Por si fuera poco, cuando se logra la tan deseada inversión extranjera, ésta suele responder primordialmente a las necesidades de producción y consumo de los países inversores; además que no incluyen la transferencia y apropiación tecnológica a favor de los países receptores, ni tampoco se reinvierten las utilidades, con lo que los países receptores se convierten en meros ofertantes mano de obra barata y de consumidores dependientes de productos extranjeros.

El neocolonialismo económico impacta también directamente en el ámbito político, cuando los países ricos condicionan sus inversiones a que los países pobres respalden sus posturas y demandas en los organismos internacionales, o bien, que instrumenten en su interior reformas legales y políticas públicas que les faciliten su injerencia y control sobre los asuntos internos del país.
Otra forma de control neocolonial es la desestabilización de un país, a través del apoyo financiero a los opositores de los gobiernos democráticamente electos, la imposición de sanciones económicas bajo cualquier pretexto, y la utilización de los medios de información corporativos locales para desprestigiar con mentiras y medias verdades lo que realmente sucede en el país.
En Occidente, de la mayor relevancia ha sido el control ideológico/cultural que Estados Unidos, como país hegemónico en el último siglo, ha ejercido en los países del Sur Global, y también en sus llamados países aliados. Para ello ha utilizado primordialmente la difusión de valores y formas de vida, a través de los productos culturales generados, de manera relevante, por los medios masivos de comunicación tradicionales, por Hollywood, y por la gama siempre creciente de plataformas digitales de amplio acceso, como Netflix. Lo anterior agravado aún más por el nuevo horizonte de la inteligencia artificial, capaz de crear realidades a la medida y gusto de quien la controla y utiliza.
La descripción hasta aquí hecha se ve profundamente impactada, sobre todo en el último año, por el desconcierto y desorden mundial producido por la narrativa proclamada y las medidas impuestas por el presidente Donald Trump.

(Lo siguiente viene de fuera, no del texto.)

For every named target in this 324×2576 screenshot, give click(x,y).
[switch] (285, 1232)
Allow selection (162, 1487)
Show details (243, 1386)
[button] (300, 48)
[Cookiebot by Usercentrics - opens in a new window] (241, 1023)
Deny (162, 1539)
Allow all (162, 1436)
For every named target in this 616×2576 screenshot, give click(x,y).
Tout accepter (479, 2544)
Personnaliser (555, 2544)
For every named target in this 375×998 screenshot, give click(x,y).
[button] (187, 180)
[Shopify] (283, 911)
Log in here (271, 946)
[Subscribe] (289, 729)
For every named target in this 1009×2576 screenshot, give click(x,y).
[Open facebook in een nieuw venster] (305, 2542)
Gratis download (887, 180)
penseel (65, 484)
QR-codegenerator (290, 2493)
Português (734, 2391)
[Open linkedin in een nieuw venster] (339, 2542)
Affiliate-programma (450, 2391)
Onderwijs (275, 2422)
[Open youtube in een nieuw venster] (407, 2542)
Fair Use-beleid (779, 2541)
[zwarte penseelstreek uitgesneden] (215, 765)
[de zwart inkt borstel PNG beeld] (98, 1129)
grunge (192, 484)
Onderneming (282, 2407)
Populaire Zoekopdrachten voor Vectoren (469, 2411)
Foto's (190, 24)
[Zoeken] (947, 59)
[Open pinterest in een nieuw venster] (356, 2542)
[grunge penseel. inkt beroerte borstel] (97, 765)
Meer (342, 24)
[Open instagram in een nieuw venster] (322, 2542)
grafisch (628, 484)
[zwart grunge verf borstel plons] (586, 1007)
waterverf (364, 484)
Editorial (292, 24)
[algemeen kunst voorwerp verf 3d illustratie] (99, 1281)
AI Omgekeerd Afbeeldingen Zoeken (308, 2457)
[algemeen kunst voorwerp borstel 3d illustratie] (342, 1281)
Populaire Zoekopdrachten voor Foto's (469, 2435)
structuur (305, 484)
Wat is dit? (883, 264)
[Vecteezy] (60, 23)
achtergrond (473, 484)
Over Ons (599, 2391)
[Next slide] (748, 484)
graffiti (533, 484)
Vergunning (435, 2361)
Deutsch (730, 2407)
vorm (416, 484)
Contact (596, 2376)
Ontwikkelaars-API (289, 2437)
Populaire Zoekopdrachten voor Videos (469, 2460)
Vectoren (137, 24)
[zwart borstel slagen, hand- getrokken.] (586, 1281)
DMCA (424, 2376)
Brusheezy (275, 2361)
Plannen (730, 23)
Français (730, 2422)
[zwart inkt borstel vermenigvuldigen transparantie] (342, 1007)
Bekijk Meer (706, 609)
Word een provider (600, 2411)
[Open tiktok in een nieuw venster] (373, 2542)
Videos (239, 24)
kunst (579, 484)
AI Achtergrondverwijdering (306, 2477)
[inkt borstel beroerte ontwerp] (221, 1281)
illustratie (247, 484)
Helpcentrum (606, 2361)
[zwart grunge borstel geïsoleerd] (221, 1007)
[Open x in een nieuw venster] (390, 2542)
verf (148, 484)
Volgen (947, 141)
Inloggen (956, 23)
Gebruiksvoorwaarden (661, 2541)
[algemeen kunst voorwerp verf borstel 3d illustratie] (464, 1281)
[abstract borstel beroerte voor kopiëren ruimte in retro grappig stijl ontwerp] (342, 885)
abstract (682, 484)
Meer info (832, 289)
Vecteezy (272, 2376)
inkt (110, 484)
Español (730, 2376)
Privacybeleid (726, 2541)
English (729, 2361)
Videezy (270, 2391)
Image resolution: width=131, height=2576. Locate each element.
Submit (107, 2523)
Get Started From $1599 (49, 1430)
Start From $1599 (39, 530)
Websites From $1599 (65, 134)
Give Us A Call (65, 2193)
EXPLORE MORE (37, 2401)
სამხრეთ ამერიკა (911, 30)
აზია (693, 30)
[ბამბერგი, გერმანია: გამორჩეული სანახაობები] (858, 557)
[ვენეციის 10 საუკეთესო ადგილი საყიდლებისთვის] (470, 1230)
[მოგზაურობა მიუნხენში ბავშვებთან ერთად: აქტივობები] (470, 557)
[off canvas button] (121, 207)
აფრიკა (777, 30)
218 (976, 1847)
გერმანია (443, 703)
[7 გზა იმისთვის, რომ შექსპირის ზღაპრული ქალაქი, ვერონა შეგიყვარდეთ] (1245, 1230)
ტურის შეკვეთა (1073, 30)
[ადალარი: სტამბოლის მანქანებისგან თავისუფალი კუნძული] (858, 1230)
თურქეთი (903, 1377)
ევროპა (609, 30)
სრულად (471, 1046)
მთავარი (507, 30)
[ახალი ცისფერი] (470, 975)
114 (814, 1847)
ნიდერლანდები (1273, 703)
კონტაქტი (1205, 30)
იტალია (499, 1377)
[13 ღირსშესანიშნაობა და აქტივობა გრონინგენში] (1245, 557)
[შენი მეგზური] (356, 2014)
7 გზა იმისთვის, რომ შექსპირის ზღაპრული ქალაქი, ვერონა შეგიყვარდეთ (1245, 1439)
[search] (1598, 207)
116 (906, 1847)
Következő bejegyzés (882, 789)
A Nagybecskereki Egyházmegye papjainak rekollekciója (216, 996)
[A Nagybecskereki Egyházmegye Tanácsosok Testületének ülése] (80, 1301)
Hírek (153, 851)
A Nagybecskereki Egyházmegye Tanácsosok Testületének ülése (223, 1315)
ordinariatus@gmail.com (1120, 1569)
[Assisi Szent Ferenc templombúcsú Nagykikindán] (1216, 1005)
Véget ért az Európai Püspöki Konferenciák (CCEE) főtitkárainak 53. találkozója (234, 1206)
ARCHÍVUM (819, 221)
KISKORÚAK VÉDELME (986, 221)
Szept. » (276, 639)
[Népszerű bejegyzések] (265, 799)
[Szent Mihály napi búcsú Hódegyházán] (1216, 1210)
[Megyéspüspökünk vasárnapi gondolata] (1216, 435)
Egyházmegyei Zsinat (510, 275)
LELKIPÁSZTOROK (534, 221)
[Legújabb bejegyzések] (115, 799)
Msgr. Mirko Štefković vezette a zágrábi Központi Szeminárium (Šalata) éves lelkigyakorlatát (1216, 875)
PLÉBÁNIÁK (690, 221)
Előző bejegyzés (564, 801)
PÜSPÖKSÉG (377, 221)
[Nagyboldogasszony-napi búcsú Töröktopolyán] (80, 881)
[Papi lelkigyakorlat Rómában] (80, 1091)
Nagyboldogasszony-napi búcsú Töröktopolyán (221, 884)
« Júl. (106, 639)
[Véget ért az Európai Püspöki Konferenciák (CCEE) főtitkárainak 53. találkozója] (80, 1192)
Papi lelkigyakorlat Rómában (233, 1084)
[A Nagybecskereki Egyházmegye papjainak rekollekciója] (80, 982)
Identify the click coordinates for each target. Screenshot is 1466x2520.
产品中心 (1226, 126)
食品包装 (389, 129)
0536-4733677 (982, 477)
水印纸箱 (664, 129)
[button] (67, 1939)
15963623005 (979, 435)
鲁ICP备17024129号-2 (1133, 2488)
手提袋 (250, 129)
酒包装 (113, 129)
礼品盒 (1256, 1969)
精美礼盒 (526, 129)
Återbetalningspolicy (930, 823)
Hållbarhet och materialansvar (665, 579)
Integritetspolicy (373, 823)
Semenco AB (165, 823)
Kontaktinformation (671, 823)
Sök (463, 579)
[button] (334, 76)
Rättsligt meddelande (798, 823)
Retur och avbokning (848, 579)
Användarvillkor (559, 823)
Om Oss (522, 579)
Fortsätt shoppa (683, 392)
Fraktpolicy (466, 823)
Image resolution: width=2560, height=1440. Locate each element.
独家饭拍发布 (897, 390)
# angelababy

Las formas de neocolonialismo existente están siendo cuestionadas por la pretensión del presidente del país hegemónico de convertirse prácticamente en un tirano global. El “orden mundial” que ha estado vigente y que ha sustentado el neocolonialismo, está ahora cimbrándose, por su rechazo a las reglas vigentes de las relaciones internacionales y a las organizaciones que se diseñaron para hacerlas operar. De hecho, el mundo está ya inmerso en una guerra comercial, financiera, tecnológica, ideológica, y por desgracia, también de guerras focalizadas que pueden generalizarse.
El poder se está recomponiendo en el mundo, y la salida deseable es diseñar un nuevo orden mundial, multipolar, sin hegemonías depredadoras, garante de la paz, y con fórmulas que permitan el bien ser y el bien estar de la mayoría de las personas. Esta utopía, podría empezar a construirse, siempre y cuando se acote al dictador Trump, y a quienes lo sostienen, ya sea desde dentro de su propio país, o desde acciones tomadas desde el exterior.
*Interesado en temas de construcción de ciudadanía.